Le monde de Jean Cocteau se présente ainsi comme un cabinet de curiosités. Le musée des mythes du poète qui se chamaille avec leur propension à être des vanités marquées de duplicité, les preuves de la mort au travail et les fétiches consacrant l’immortalité de l’ange de passage sur terre, annonciateur et intercesseur. Si les cabinets de curiosités ont connu leur grand moment historique à l’époque classique, Le Sang d’un poète s’ouvre avec un peintre en perruque du 18ème siècle et c’est bien logique. Son combat avec le dessin est celui de l’ange avec Jacob et la lutte a pour fantastique résultante une main effaçant une bouche avant de la retrouver dans sa paume. La séance d’auto-érotisme qui s’ensuit rappelle alors à Narcisse qu’il ne représente rien d’autre que lui-même, mais comme énigme et blason à déchiffrer, l’alchimiste des rapports mystérieux de l’art et de la libido. Les signes forment une série dont l’or dynamise le plomb de leur poids en symbolique, blessure, étoile et bouche, tous les orifices qui appellent à leur tourner autour en les ceignant d’artifices. Cosmos et cosmétique, paupières closes et maquillées, les yeux grands ouverts même quand ils sont fermés.

Quatre chambres d’hôtel abritent ensuite quatre visions, un quadriptyque seulement accessible pour le poète invité à traverser le bain d’argent d’un miroir (John Carpenter s’en souviendra au moment de Prince des Ténèbres en 1987), et dont les secrets sont seulement discernables par le petit trou de la serrure. Jean Cocteau s’amuse avec l’alambic de ses obsessions qu’embouche la hantise de la mort : un Mexicain fusillé à la manière des tableaux de Goya et Manet mais qui revient à la vie ; l’ombre chinoise d’une pipe d’opium ; une enfant angélique qui s’envole en s’émancipant du fouet de sa maîtresse ; une causeuse hermaphrodite. Le poète est un trompe-la-mort autant qu’un être intermédiaire, entre vie et trépas, entre les âges comme entre les sexes. La poésie est une drogue qui fait tourner la tête, exactement comme celle du mobile construit par Jean Cocteau à son effigie à l’aide de cure-pipes : intérieur et extérieur y sont indiscernables, autant que la gauche et la droite.

Une phrase-emblème : « Les miroirs feraient bien de réfléchir davantage avant de renvoyer leurs images ». Le narcissisme du Narcisse ne tient alors qu’à en organiser la traversée pour tout renverser et pas moins inverser, le décor de l’hôtel mis à plat (comme dans le premier Freddy de Wes Craven en 1984 et La Mouche de David Cronenberg en 1986) et l’image passée à l’envers (David Lynch, bien sûr), le mort qui redevient vivant et l’androgyne effaçant la différence des sexes comme le sourire du tableau. Ce narcissisme-là, qui en a bel et bien fini avec le principe de non-contradiction en remontant d’Aristote aux Mystères d’Éleusis, est la négation désinvolte des autofictions à venir.

[Données fournies]
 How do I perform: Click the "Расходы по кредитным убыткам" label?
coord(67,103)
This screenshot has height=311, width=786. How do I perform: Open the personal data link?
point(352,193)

[Exercice écrit] Traduisez en anglais cette phrase du texte fourni sur Jean Cocteau : « Le poète est un trompe-la-mort autant qu’un être intermédiaire, entre vie et trépas, entre les âges comme entre les sexes. »

[Résultat attendu] The poet is as much a cheater of death as an in-between being, between life and demise, between the ages as well as between the sexes.